### EXERCISE DESCRIPTION
For this exercise, please return exactly the line containing "Click the Home breadcrumb link" and each line after it through the end of the records, with no pictures included.

### INPUT MATERIAL
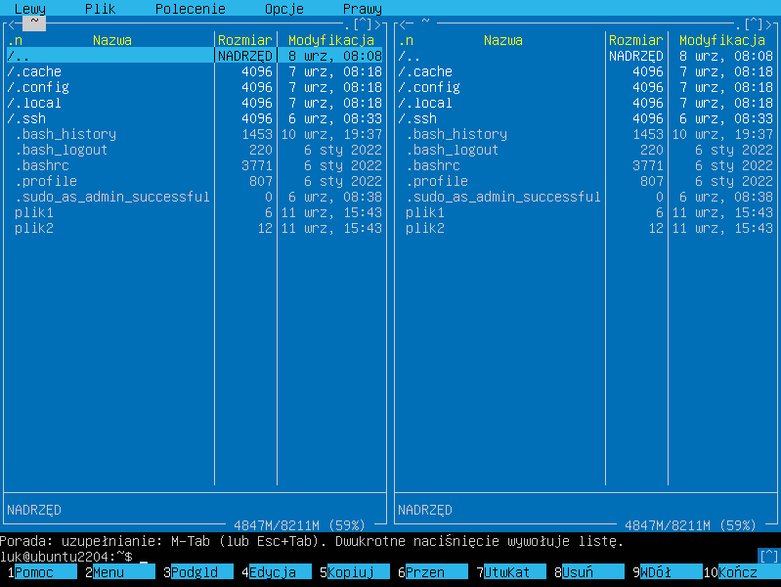Image resolution: width=781 pixels, height=587 pixels.
Task: Open the Opcje menu
Action: 284,8
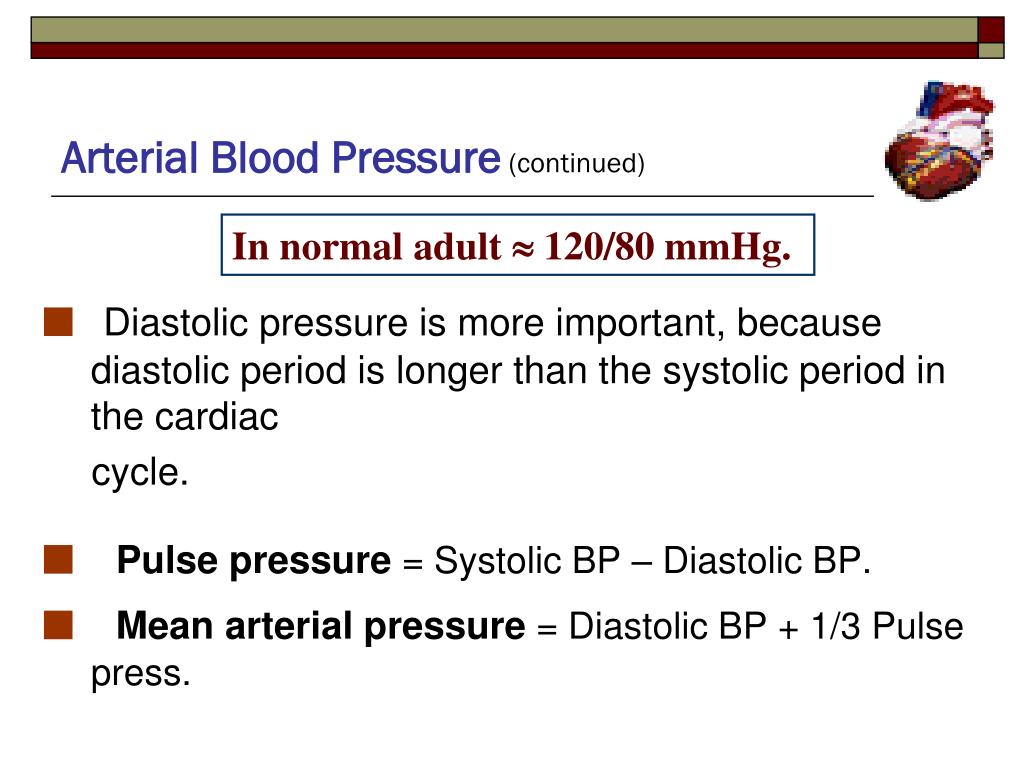Click the dark red header stripe
Viewport: 1024px width, 768px height.
pyautogui.click(x=504, y=51)
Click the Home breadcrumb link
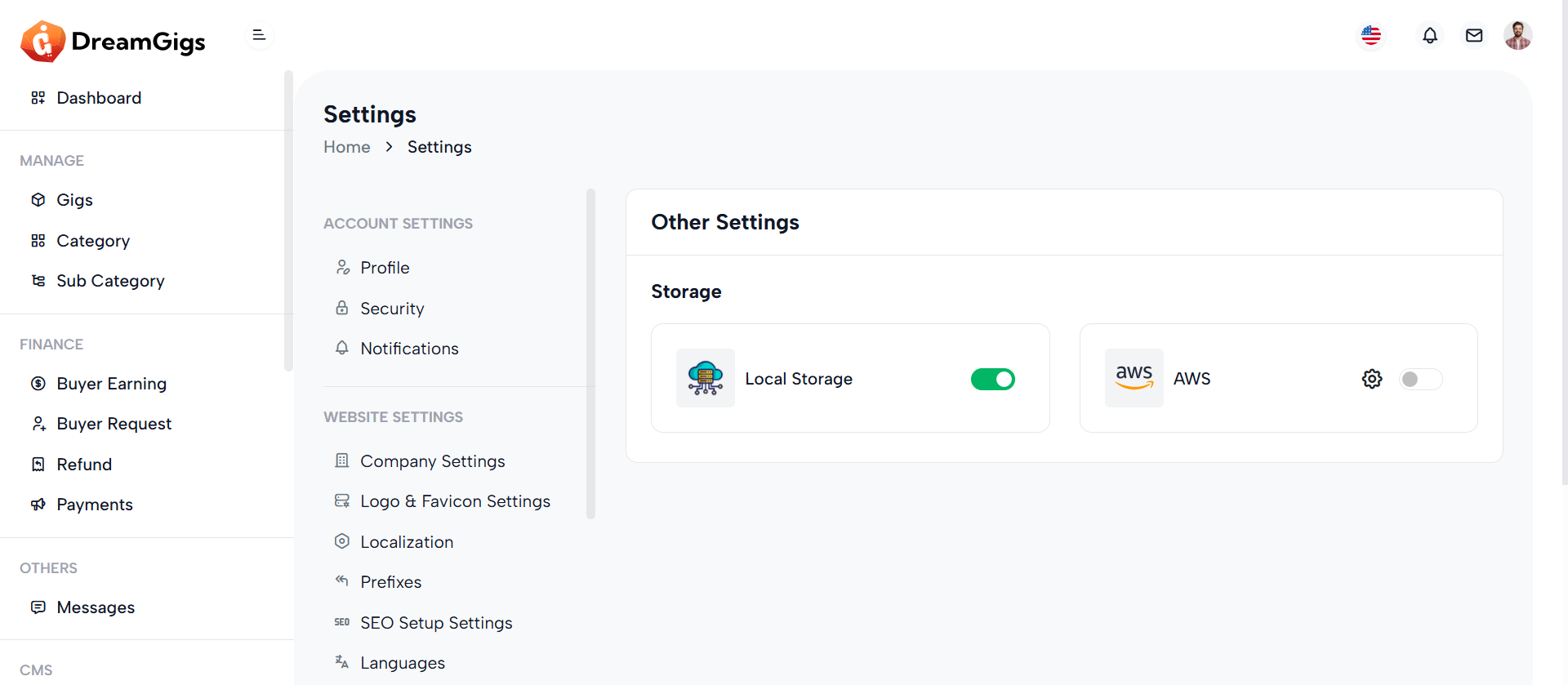The width and height of the screenshot is (1568, 685). click(x=346, y=147)
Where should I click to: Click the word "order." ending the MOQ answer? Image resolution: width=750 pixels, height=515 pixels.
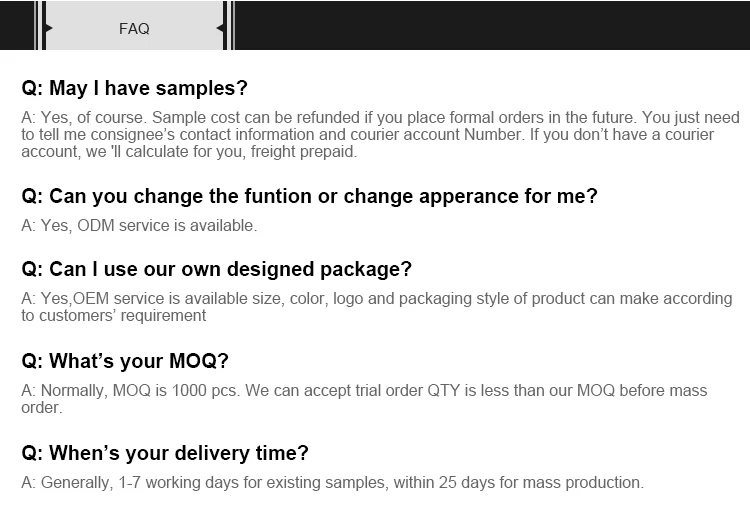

### SOLUTION BELOW
Click the Home breadcrumb link
The width and height of the screenshot is (1568, 685). click(x=346, y=147)
Where should I click to: Click the word "order." ending the MOQ answer? Image resolution: width=750 pixels, height=515 pixels.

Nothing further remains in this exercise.